Stored items

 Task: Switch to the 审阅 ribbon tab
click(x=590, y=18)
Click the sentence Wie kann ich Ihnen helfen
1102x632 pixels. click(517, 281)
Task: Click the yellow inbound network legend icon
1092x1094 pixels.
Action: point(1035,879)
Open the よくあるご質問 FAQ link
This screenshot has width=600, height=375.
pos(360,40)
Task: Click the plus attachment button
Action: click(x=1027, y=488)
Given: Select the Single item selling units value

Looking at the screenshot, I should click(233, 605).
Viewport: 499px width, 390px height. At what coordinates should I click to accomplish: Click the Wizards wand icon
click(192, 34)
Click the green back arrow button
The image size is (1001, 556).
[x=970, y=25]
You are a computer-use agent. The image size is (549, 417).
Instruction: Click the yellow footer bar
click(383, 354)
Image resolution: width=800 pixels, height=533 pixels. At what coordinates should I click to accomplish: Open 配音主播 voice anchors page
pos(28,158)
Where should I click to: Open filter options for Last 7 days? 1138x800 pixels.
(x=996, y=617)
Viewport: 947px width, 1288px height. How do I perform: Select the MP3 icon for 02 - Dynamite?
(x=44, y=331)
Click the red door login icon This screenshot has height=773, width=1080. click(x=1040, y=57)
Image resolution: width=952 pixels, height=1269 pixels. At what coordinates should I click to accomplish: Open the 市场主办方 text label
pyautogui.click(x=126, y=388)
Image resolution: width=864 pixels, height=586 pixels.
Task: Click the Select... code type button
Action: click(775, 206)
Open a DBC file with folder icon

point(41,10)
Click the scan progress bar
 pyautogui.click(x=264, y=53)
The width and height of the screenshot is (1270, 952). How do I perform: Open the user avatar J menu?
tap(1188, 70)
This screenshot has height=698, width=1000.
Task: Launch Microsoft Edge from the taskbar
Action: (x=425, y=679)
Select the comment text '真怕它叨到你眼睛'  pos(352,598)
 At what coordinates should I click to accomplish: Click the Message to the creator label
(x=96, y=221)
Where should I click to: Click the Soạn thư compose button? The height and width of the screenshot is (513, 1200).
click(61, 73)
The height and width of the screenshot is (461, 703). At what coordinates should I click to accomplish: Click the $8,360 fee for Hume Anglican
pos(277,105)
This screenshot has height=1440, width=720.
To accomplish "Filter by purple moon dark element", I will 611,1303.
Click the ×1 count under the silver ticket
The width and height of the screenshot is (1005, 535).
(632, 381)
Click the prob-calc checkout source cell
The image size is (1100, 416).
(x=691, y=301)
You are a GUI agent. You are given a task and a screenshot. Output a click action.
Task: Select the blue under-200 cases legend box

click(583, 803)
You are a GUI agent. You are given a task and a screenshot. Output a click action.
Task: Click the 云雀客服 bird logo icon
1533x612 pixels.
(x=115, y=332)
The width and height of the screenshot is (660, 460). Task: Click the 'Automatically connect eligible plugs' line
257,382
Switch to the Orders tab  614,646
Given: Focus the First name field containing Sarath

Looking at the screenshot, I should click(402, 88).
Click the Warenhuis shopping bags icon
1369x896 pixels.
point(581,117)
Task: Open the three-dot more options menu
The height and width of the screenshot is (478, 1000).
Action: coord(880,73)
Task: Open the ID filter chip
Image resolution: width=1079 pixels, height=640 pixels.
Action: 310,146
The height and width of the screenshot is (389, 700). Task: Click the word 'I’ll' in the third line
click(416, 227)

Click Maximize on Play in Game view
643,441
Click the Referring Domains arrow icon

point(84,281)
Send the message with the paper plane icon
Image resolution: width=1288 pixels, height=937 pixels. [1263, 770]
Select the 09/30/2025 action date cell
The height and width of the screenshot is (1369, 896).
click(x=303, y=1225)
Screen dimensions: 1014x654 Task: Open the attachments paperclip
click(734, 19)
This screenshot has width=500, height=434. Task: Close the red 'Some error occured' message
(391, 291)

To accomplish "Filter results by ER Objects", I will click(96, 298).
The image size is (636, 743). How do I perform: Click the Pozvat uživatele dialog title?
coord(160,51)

Exercise | Using the data above, return each line that includes the word "will".

Expected output |
To accomplish "Filter by purple moon dark element", I will 611,1303.
To accomplish "Filter results by ER Objects", I will click(96, 298).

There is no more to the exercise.